Assigned task:
Nothing in the data may be altered as it is transcribed.

── Data extracts

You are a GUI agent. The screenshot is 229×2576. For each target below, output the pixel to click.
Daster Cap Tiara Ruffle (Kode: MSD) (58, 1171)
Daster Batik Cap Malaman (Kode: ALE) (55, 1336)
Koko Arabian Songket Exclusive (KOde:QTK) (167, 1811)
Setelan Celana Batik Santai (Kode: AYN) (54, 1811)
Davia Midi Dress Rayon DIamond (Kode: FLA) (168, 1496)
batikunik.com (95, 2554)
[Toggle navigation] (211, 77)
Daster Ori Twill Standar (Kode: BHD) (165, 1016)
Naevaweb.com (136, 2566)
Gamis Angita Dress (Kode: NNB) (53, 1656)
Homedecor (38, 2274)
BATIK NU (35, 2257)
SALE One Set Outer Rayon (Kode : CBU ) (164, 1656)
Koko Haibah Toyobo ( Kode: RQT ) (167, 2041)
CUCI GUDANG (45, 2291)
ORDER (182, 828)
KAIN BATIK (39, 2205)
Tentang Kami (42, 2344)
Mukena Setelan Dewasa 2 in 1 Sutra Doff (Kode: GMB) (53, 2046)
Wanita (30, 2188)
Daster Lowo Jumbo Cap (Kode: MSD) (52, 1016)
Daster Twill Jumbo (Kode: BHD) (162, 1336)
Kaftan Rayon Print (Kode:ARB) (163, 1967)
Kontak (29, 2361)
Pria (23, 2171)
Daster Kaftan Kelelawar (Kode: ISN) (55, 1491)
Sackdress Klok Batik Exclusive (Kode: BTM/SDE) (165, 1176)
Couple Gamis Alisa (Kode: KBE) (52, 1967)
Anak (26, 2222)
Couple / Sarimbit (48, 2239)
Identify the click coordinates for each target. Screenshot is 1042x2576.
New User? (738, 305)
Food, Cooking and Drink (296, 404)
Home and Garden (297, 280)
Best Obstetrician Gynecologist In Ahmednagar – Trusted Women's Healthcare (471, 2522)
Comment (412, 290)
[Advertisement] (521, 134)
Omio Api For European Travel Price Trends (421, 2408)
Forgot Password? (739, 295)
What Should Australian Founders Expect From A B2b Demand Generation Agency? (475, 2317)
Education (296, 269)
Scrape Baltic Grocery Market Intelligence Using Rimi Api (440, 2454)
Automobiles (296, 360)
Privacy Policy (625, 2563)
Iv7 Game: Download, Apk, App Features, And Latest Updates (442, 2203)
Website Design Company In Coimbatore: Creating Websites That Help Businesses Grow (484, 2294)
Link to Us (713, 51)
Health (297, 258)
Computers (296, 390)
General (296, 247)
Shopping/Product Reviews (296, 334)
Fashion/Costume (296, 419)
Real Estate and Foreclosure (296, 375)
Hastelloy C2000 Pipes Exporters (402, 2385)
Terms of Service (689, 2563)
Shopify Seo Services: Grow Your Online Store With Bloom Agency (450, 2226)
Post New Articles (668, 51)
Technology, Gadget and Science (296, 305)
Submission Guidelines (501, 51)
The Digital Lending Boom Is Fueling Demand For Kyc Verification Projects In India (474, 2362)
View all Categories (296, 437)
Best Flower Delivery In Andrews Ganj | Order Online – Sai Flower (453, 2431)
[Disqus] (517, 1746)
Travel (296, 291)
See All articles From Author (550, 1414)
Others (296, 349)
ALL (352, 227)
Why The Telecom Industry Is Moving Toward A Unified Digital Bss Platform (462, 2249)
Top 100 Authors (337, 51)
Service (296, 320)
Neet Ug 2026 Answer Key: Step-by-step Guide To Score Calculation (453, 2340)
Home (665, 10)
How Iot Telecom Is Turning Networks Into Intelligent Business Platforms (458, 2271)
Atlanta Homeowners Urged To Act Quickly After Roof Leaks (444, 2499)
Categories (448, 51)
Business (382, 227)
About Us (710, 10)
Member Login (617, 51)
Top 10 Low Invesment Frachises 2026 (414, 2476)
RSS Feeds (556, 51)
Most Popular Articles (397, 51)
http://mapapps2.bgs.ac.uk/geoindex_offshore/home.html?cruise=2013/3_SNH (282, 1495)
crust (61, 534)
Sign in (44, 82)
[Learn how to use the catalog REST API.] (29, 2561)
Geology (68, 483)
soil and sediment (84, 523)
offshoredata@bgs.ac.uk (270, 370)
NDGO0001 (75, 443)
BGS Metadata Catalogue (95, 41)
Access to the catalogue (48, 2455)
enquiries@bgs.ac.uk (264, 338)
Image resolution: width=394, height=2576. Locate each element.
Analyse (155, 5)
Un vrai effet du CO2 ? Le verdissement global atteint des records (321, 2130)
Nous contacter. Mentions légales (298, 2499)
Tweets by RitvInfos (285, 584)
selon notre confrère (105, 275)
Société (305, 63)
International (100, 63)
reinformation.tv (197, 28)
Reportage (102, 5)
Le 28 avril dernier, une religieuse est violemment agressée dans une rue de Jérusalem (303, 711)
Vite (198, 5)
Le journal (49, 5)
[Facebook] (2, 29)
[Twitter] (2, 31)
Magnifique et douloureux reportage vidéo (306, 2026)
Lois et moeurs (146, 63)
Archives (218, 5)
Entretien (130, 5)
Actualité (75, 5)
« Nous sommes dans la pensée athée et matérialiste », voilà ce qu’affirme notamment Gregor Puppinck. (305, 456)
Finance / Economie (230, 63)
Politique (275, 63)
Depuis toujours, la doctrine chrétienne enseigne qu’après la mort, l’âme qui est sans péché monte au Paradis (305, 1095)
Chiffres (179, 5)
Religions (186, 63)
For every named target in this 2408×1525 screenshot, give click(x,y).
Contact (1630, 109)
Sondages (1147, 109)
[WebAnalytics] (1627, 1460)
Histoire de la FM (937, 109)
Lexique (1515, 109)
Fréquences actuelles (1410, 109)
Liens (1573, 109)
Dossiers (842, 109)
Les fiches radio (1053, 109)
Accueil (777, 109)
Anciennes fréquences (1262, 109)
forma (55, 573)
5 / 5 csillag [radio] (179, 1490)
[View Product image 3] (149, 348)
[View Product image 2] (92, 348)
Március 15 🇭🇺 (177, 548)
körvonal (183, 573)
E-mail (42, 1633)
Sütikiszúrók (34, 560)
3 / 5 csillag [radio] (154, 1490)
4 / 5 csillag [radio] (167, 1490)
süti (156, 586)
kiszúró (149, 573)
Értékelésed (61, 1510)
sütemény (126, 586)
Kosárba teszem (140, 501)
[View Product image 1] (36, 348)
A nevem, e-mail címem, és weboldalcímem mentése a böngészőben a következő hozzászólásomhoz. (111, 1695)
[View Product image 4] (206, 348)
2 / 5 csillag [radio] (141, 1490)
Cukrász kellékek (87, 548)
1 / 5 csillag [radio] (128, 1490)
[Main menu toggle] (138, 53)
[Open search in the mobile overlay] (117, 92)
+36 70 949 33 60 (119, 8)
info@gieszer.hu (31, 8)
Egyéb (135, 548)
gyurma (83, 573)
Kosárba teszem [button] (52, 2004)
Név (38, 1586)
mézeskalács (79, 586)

────

Answer area:
You are a GUI agent. The screenshot is 229×2576. For each target below, output the pixel to click.
Daster Cap Tiara Ruffle (Kode: MSD) (58, 1171)
Daster Batik Cap Malaman (Kode: ALE) (55, 1336)
Koko Arabian Songket Exclusive (KOde:QTK) (167, 1811)
Setelan Celana Batik Santai (Kode: AYN) (54, 1811)
Davia Midi Dress Rayon DIamond (Kode: FLA) (168, 1496)
batikunik.com (95, 2554)
[Toggle navigation] (211, 77)
Daster Ori Twill Standar (Kode: BHD) (165, 1016)
Naevaweb.com (136, 2566)
Gamis Angita Dress (Kode: NNB) (53, 1656)
Homedecor (38, 2274)
BATIK NU (35, 2257)
SALE One Set Outer Rayon (Kode : CBU ) (164, 1656)
Koko Haibah Toyobo ( Kode: RQT ) (167, 2041)
CUCI GUDANG (45, 2291)
ORDER (182, 828)
KAIN BATIK (39, 2205)
Tentang Kami (42, 2344)
Mukena Setelan Dewasa 2 in 1 Sutra Doff (Kode: GMB) (53, 2046)
Wanita (30, 2188)
Daster Lowo Jumbo Cap (Kode: MSD) (52, 1016)
Daster Twill Jumbo (Kode: BHD) (162, 1336)
Kaftan Rayon Print (Kode:ARB) (163, 1967)
Kontak (29, 2361)
Pria (23, 2171)
Daster Kaftan Kelelawar (Kode: ISN) (55, 1491)
Sackdress Klok Batik Exclusive (Kode: BTM/SDE) (165, 1176)
Couple Gamis Alisa (Kode: KBE) (52, 1967)
Anak (26, 2222)
Couple / Sarimbit (48, 2239)
Identify the click coordinates for each target. Screenshot is 1042x2576.
New User? (738, 305)
Food, Cooking and Drink (296, 404)
Home and Garden (297, 280)
Best Obstetrician Gynecologist In Ahmednagar – Trusted Women's Healthcare (471, 2522)
Comment (412, 290)
[Advertisement] (521, 134)
Omio Api For European Travel Price Trends (421, 2408)
Forgot Password? (739, 295)
What Should Australian Founders Expect From A B2b Demand Generation Agency? (475, 2317)
Education (296, 269)
Scrape Baltic Grocery Market Intelligence Using Rimi Api (440, 2454)
Automobiles (296, 360)
Privacy Policy (625, 2563)
Iv7 Game: Download, Apk, App Features, And Latest Updates (442, 2203)
Website Design Company In Coimbatore: Creating Websites That Help Businesses Grow (484, 2294)
Link to Us (713, 51)
Health (297, 258)
Computers (296, 390)
General (296, 247)
Shopping/Product Reviews (296, 334)
Fashion/Costume (296, 419)
Real Estate and Foreclosure (296, 375)
Hastelloy C2000 Pipes Exporters (402, 2385)
Terms of Service (689, 2563)
Shopify Seo Services: Grow Your Online Store With Bloom Agency (450, 2226)
Post New Articles (668, 51)
Technology, Gadget and Science (296, 305)
Submission Guidelines (501, 51)
The Digital Lending Boom Is Fueling Demand For Kyc Verification Projects In India (474, 2362)
View all Categories (296, 437)
Best Flower Delivery In Andrews Ganj | Order Online – Sai Flower (453, 2431)
[Disqus] (517, 1746)
Travel (296, 291)
See All articles From Author (550, 1414)
Others (296, 349)
ALL (352, 227)
Why The Telecom Industry Is Moving Toward A Unified Digital Bss Platform (462, 2249)
Top 100 Authors (337, 51)
Service (296, 320)
Neet Ug 2026 Answer Key: Step-by-step Guide To Score Calculation (453, 2340)
Home (665, 10)
How Iot Telecom Is Turning Networks Into Intelligent Business Platforms (458, 2271)
Atlanta Homeowners Urged To Act Quickly After Roof Leaks (444, 2499)
Categories (448, 51)
Business (382, 227)
About Us (710, 10)
Member Login (617, 51)
Top 10 Low Invesment Frachises 2026 (414, 2476)
RSS Feeds (556, 51)
Most Popular Articles (397, 51)
http://mapapps2.bgs.ac.uk/geoindex_offshore/home.html?cruise=2013/3_SNH (282, 1495)
crust (61, 534)
Sign in (44, 82)
[Learn how to use the catalog REST API.] (29, 2561)
Geology (68, 483)
soil and sediment (84, 523)
offshoredata@bgs.ac.uk (270, 370)
NDGO0001 (75, 443)
BGS Metadata Catalogue (95, 41)
Access to the catalogue (48, 2455)
enquiries@bgs.ac.uk (264, 338)
Image resolution: width=394, height=2576. Locate each element.
Analyse (155, 5)
Un vrai effet du CO2 ? Le verdissement global atteint des records (321, 2130)
Nous contacter. Mentions légales (298, 2499)
Tweets by RitvInfos (285, 584)
selon notre confrère (105, 275)
Société (305, 63)
International (100, 63)
reinformation.tv (197, 28)
Reportage (102, 5)
Le 28 avril dernier, une religieuse est violemment agressée dans une rue de Jérusalem (303, 711)
Vite (198, 5)
Le journal (49, 5)
[Facebook] (2, 29)
[Twitter] (2, 31)
Magnifique et douloureux reportage vidéo (306, 2026)
Lois et moeurs (146, 63)
Archives (218, 5)
Entretien (130, 5)
Actualité (75, 5)
« Nous sommes dans la pensée athée et matérialiste », voilà ce qu’affirme notamment Gregor Puppinck. (305, 456)
Finance / Economie (230, 63)
Politique (275, 63)
Depuis toujours, la doctrine chrétienne enseigne qu’après la mort, l’âme qui est sans péché monte au Paradis (305, 1095)
Chiffres (179, 5)
Religions (186, 63)
For every named target in this 2408×1525 screenshot, give click(x,y).
Contact (1630, 109)
Sondages (1147, 109)
[WebAnalytics] (1627, 1460)
Histoire de la FM (937, 109)
Lexique (1515, 109)
Fréquences actuelles (1410, 109)
Liens (1573, 109)
Dossiers (842, 109)
Les fiches radio (1053, 109)
Accueil (777, 109)
Anciennes fréquences (1262, 109)
forma (55, 573)
5 / 5 csillag [radio] (179, 1490)
[View Product image 3] (149, 348)
[View Product image 2] (92, 348)
Március 15 🇭🇺 (177, 548)
körvonal (183, 573)
E-mail (42, 1633)
Sütikiszúrók (34, 560)
3 / 5 csillag [radio] (154, 1490)
4 / 5 csillag [radio] (167, 1490)
süti (156, 586)
kiszúró (149, 573)
Értékelésed (61, 1510)
sütemény (126, 586)
Kosárba teszem (140, 501)
[View Product image 1] (36, 348)
A nevem, e-mail címem, és weboldalcímem mentése a böngészőben a következő hozzászólásomhoz. (111, 1695)
[View Product image 4] (206, 348)
2 / 5 csillag [radio] (141, 1490)
Cukrász kellékek (87, 548)
1 / 5 csillag [radio] (128, 1490)
[Main menu toggle] (138, 53)
[Open search in the mobile overlay] (117, 92)
+36 70 949 33 60 (119, 8)
info@gieszer.hu (31, 8)
Egyéb (135, 548)
gyurma (83, 573)
Kosárba teszem [button] (52, 2004)
Név (38, 1586)
mézeskalács (79, 586)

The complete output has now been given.